##### DATA EXCERPTS #####
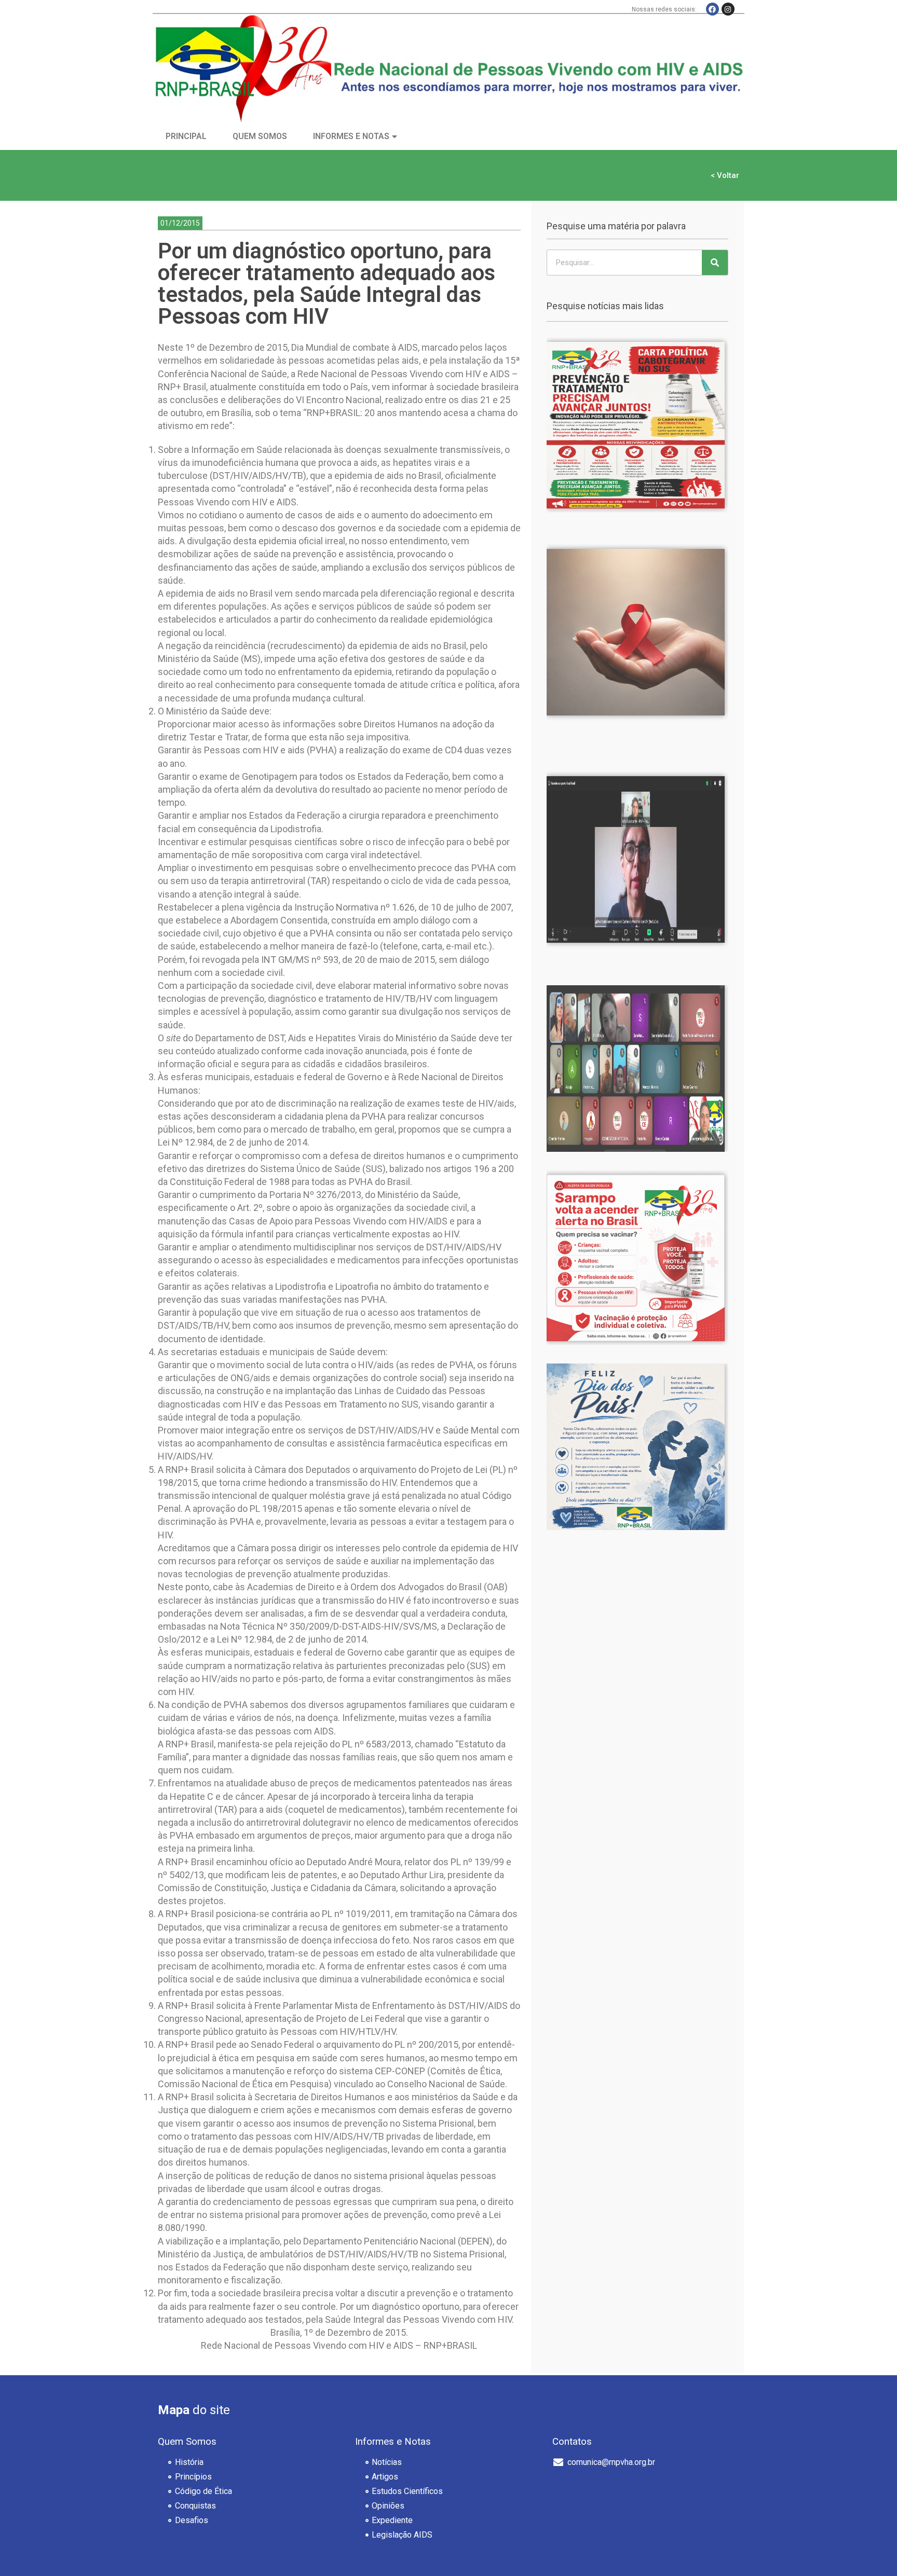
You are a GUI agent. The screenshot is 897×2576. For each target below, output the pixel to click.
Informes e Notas (351, 136)
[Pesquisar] (715, 262)
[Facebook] (712, 9)
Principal (186, 136)
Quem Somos (260, 136)
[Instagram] (728, 9)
#####
### REQUIREMENT
The answer is the listing above restated word for word, pictures removed.

### ANSWER BOX
You are a GUI agent. The screenshot is 897×2576. For each target below, output the pixel to click.
Informes e Notas (351, 136)
[Pesquisar] (715, 262)
[Facebook] (712, 9)
Principal (186, 136)
Quem Somos (260, 136)
[Instagram] (728, 9)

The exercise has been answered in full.